Лепидус недолго крутится возле Эммы с Робином и убегает по своим делам. Один из соглядатаев отправляется следом, второй остается. Это тот же самый, который сопровождал Эмму, когда та встретилась с Беллой. Интересно, где она сегодня?

На улице много людей. Все радостные, поздравляют друг друга, обмениваются подарками – свечами и небольшими фигурками, вылепленными, как сказал Робин, из теста. Эмма приглядывается, пытаясь понять, одинаковы ли эти фигурки, но видит, что у всех разные. Кто на что горазд.

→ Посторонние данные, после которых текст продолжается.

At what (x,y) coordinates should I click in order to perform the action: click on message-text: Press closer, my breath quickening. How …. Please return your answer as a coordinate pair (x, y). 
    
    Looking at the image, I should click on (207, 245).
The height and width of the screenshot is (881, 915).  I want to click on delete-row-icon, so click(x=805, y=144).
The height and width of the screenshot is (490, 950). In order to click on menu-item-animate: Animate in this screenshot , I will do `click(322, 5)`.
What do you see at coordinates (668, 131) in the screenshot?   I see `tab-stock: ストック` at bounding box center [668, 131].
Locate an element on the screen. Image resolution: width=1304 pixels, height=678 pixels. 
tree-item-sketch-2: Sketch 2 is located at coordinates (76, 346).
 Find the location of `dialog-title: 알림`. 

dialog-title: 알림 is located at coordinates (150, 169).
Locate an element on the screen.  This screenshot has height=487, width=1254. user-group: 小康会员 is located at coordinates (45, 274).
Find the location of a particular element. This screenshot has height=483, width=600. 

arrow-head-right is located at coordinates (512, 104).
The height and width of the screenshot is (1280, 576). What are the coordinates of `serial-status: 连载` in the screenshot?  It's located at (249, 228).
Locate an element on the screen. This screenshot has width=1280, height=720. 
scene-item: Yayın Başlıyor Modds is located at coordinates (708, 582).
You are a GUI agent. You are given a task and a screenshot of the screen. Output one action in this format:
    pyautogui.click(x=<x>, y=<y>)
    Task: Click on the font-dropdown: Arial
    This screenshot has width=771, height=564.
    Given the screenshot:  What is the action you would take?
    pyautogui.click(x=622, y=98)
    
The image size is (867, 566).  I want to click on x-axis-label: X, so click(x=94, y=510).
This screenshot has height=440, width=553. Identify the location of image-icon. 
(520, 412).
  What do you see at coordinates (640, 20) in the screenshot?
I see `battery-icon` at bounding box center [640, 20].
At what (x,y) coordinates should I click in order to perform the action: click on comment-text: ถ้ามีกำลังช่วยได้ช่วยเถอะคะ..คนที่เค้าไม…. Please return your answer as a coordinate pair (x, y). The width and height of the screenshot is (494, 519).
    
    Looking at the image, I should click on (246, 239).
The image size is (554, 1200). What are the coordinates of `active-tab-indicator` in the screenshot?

– Тебе весело? – кричит Робин. Он побрился вчера и выглядит очень непривычно, Эмма всякий раз сморит на него, как на кого-то смутно знакомого.

– Весело! – отвечает Эмма и в самом деле начинает чувствовать какую-то радость. Может быть, оттого, что снова гуляет, и никто не напоминает ей, что она – раб. Конечно, соглядатай тащится сзади, но на него ведь можно и не смотреть, и не думать о нем вовсе. Зато Эмма думает о Регине – впервые за пару дней. И невольно оглядывается, будто верит, что Регина покажется из-за чьего-нибудь плеча. Но та, наверное, празднует одна. Если вообще празднует, конечно. Сейчас Эмма немного жалеет, что у нее не осталось денег: она могла бы купить фигурку вон того веселого кота и подарить Регине. И это даже ничего особенного не значило бы, ведь все друг другу сегодня что-то дарят.